CAPÍTULO XVII

Un escenario blanco y amarillo: los colores de la lejía Lustre. Una orquesta ensordecedora. Una sala delirante que aplaudía estrepitosamente al artista que acababa de cantar. Era Jimmy Gluck en persona. Llevaba un smoking de lame dorado que ya casi no brillaba por la cantidad de polvo que lo cubría, ya que Jimmy tenía costumbre de rodar por el escenario mientras cantaba.

—¡Y ahora —rugió Alex Groggy, empuñando el micrófono—, tengo la gran satisfacción de presentarles el gran concurso de la lejía Lustre: «La Bolsa y la Vida»!

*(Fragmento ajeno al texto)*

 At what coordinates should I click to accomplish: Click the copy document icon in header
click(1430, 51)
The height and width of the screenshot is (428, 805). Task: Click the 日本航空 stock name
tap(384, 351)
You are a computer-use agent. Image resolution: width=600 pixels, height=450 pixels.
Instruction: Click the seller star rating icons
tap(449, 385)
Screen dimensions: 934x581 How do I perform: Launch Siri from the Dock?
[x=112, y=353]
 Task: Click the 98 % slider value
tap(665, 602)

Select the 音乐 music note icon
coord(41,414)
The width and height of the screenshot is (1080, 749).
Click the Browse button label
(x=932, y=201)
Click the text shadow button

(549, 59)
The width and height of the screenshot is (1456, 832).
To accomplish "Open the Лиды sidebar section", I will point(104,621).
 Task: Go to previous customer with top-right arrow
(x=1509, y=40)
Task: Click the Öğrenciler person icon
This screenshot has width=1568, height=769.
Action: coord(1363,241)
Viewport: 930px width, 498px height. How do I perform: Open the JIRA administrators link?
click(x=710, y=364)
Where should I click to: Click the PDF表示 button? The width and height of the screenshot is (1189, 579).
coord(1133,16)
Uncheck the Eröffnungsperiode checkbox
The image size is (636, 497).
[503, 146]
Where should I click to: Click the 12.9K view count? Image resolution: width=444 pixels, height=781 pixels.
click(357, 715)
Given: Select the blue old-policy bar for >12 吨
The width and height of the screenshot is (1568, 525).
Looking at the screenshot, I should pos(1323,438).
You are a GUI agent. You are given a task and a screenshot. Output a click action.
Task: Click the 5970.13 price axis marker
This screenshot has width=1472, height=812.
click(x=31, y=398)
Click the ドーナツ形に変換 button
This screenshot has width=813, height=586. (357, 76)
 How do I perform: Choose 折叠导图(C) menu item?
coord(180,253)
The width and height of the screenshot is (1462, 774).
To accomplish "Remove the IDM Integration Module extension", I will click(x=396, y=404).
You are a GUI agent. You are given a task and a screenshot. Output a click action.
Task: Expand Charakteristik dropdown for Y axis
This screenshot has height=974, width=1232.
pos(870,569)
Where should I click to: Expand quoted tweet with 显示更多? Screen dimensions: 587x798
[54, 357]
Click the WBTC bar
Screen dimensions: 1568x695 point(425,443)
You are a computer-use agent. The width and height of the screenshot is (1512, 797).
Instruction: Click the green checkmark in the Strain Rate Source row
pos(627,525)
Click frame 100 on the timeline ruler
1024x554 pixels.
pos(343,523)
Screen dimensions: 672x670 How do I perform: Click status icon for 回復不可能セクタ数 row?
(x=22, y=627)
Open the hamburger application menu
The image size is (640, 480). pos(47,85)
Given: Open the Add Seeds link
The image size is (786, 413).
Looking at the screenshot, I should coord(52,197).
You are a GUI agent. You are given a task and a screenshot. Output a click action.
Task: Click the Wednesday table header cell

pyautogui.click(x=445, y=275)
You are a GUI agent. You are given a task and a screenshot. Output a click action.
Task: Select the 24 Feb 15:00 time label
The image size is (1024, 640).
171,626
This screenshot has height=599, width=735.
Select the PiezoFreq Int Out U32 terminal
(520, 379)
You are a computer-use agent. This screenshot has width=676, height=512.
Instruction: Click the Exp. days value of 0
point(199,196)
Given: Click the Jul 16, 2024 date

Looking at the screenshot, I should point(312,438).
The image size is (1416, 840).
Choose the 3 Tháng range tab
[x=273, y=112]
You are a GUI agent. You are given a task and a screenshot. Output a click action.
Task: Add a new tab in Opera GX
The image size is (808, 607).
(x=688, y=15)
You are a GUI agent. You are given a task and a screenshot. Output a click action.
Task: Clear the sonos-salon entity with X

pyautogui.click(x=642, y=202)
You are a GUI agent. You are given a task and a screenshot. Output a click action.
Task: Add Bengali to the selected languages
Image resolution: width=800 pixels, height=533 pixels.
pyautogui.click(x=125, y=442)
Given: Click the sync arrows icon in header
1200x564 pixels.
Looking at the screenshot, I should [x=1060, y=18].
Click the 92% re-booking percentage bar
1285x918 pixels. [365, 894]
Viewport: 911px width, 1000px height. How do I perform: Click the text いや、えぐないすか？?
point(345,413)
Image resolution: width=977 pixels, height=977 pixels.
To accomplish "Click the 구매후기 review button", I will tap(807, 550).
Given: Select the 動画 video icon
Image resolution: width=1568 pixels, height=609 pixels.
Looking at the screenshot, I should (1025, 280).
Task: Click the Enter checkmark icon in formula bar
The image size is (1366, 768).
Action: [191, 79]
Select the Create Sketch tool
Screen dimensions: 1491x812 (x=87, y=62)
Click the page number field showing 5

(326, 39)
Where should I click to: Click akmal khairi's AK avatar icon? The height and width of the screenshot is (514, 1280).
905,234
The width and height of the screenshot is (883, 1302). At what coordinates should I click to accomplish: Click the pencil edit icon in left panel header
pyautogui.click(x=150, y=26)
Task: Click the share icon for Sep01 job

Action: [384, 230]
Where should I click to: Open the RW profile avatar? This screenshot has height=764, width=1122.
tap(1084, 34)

La asistencia rugió de alegría.

—Tenemos esta noche tres candidatos, particularmente brillantes, a quienes voy a hacer las tres preguntas reglamentarias, en cuanto se los hayamos presentado —Groggy se dirigió al respetable anciano—. ¡Acérquese, señor! ¡Oh, qué barba!

Risas y aplausos.

—¿Cómo se llama usted, señor?

—Saussón.

—¿Salchichón?

Aullidos de alegría en la sala.

—No, señor: Saussón.

—¡Ah, perdón, señor Salchichón! Quería decir: señor Saussón. Pues bien, señor Saussón, candidato super brillante, va usted a decirnos en seguida en qué año escribió Juan Sebastián Bach la Sinfonía patética. Señoras y señores, les suplico que no apunten…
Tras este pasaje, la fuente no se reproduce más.